▸ **Brief**
Gather every line in the entries that contains the word "coordinates".

* * * * *

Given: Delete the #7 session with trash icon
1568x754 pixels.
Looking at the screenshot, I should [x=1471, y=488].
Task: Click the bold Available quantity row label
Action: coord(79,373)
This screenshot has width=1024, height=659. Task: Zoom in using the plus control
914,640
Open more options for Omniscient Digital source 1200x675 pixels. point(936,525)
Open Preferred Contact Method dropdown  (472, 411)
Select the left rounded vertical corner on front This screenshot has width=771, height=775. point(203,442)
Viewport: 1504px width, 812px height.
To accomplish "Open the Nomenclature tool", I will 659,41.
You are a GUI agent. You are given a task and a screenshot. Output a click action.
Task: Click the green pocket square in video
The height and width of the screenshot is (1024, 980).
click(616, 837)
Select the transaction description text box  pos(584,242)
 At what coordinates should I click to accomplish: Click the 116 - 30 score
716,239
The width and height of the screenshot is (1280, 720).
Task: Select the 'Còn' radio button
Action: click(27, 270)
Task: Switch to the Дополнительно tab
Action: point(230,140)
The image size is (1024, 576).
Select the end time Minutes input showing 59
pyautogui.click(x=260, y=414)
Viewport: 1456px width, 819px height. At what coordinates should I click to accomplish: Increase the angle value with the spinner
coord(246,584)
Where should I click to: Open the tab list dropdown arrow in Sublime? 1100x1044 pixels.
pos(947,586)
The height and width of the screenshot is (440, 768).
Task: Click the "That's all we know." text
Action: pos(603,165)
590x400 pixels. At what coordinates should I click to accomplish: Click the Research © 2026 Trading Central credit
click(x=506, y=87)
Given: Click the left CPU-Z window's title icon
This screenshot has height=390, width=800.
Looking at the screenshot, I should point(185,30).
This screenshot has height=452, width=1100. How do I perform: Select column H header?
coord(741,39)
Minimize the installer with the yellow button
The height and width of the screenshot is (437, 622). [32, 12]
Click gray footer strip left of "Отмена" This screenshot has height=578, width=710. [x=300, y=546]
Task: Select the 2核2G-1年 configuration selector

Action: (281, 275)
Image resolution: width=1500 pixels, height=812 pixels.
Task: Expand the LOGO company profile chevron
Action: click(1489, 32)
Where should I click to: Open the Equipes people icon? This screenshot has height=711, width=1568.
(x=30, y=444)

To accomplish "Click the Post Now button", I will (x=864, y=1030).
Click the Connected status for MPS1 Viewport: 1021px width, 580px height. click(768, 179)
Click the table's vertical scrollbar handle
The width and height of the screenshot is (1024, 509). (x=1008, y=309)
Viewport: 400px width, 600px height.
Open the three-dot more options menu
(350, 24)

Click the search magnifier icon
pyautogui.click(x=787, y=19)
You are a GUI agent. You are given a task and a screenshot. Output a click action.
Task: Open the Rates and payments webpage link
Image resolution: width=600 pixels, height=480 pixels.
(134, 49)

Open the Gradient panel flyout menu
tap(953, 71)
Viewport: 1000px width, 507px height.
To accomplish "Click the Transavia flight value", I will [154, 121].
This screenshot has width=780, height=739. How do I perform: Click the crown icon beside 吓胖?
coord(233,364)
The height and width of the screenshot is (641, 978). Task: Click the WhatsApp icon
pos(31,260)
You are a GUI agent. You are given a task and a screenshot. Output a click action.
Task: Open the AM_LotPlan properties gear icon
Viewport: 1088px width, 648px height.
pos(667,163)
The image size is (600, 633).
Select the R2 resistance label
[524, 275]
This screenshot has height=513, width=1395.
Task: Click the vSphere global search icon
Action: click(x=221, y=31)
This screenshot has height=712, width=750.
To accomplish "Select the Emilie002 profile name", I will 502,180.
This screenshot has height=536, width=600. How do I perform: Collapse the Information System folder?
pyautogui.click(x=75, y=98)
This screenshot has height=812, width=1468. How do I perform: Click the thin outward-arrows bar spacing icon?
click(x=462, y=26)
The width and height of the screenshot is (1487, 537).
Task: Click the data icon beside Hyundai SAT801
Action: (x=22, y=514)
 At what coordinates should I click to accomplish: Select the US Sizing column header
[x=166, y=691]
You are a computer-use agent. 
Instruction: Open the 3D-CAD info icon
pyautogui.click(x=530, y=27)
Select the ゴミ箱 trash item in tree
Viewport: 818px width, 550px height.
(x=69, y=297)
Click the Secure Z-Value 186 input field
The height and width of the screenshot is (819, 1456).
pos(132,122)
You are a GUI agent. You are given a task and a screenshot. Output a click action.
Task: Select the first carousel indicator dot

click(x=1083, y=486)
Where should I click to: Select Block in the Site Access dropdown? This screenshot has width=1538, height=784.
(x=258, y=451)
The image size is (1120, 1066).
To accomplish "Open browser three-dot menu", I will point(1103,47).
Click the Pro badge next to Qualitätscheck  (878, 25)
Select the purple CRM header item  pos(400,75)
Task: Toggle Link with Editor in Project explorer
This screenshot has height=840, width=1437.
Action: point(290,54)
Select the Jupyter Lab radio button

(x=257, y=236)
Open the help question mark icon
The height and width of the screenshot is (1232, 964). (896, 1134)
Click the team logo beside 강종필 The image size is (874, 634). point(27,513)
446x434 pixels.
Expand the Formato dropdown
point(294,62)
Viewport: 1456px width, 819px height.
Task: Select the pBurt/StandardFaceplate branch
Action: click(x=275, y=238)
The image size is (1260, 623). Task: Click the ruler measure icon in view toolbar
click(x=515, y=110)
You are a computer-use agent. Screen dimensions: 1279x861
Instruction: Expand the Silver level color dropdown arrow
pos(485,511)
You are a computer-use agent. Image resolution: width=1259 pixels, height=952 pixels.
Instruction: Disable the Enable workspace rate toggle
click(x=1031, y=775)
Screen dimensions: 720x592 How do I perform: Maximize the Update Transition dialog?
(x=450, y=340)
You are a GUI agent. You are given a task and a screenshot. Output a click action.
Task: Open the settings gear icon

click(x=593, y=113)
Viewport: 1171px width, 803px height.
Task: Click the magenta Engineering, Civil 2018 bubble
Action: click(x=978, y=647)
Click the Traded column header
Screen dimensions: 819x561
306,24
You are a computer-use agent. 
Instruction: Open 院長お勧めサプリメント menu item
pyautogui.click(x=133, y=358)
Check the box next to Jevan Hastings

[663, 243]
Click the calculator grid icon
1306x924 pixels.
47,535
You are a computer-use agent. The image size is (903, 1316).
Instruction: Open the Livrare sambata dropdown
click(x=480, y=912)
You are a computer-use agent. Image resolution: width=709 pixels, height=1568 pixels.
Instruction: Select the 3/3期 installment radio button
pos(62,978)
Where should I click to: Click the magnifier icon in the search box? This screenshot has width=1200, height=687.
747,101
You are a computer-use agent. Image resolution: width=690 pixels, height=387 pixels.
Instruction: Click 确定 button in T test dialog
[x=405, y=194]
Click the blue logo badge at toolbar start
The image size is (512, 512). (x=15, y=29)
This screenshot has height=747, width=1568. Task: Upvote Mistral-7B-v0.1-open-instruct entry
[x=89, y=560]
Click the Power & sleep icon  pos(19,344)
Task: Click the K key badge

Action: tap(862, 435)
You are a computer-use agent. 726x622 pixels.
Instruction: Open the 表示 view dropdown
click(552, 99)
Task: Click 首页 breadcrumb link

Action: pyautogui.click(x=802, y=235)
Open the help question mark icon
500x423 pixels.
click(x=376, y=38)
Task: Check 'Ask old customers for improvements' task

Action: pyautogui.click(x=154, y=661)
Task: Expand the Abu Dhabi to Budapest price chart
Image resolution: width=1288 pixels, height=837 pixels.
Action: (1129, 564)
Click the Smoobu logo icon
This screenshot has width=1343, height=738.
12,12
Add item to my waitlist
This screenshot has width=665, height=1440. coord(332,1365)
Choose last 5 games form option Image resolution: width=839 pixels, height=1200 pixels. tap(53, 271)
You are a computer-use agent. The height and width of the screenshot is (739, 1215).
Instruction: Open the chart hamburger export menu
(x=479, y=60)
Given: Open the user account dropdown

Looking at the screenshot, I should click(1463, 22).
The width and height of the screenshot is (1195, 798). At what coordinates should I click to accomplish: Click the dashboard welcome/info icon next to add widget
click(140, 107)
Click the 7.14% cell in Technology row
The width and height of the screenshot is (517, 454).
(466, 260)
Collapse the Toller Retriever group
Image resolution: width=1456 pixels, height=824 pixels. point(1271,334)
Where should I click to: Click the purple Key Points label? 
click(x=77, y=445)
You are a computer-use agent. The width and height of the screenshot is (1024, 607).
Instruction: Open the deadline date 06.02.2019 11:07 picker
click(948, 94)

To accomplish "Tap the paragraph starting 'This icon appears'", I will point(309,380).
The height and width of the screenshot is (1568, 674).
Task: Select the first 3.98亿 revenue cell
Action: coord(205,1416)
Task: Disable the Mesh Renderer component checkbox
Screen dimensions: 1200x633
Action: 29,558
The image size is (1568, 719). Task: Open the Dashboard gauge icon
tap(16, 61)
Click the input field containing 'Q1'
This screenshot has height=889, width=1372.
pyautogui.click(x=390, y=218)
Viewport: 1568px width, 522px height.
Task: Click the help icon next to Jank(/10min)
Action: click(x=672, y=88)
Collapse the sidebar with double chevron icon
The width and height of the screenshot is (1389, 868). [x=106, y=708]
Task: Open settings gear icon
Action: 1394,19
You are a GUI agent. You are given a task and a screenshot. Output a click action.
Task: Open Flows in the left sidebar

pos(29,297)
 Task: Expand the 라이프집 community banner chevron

* * * * *

▸ **Final answer**
 At what coordinates should I click to accomplish: Click the 116 - 30 score
Viewport: 1456px width, 819px height. At what coordinates should I click to accomplish: Increase the angle value with the spinner
590x400 pixels. At what coordinates should I click to accomplish: Click the Research © 2026 Trading Central credit
 At what coordinates should I click to accomplish: Select the US Sizing column header
The width and height of the screenshot is (1195, 798). At what coordinates should I click to accomplish: Click the dashboard welcome/info icon next to add widget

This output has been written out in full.